Будучи не в ладах с современностью, все участники кружка отвергали в то же время староинтеллигентские ценности и традиционную интеллигентскую этику. Отвергали с разных позиций, с разными оттенками. Для кого-то из них крушение традиционного гуманизма было трагедией, для кого-то – нет, но в том, что он умер, сомнений не было ни у кого. Но либерально-позитивистское всезнайство российских двойников мсье д’Омэ ни у кого не вызывало симпатий:
Д. Д. Конечно, лучший век для жизни был XIX. Короткий промежуток в истории, он, может быть, не повторится, когда человека, считалось, надо уважать просто за то, что он человек.
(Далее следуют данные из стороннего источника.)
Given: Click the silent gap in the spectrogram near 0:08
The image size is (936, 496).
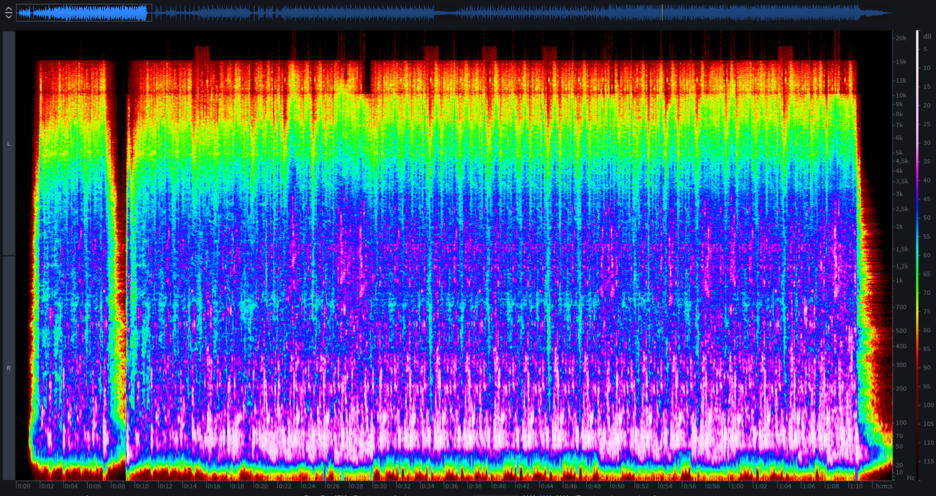Looking at the screenshot, I should point(117,250).
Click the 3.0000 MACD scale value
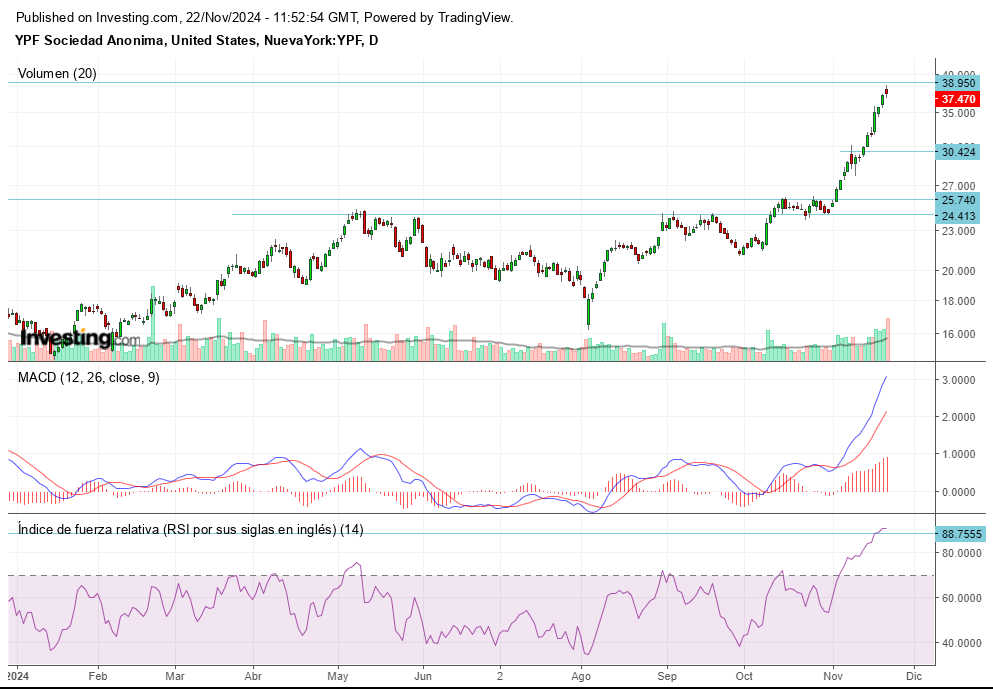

Тогда к этому так привыкли, что думали, так будет продолжаться вечно.
А. В. А наука того времени?
Д. Д. Она не определяла жизни. Дарвинизм, борьба за существование, а в жизни суд присяжных, последнее слово подсудимому, постепенная отмена смертной казни. Но наука показывала: что-то подгрызает корни этого века.
Л. Л. В конце прошлого века и в начале нашего часто в книгах, в тексте или на полях писали слово “sic” с восклицательным знаком. Почему?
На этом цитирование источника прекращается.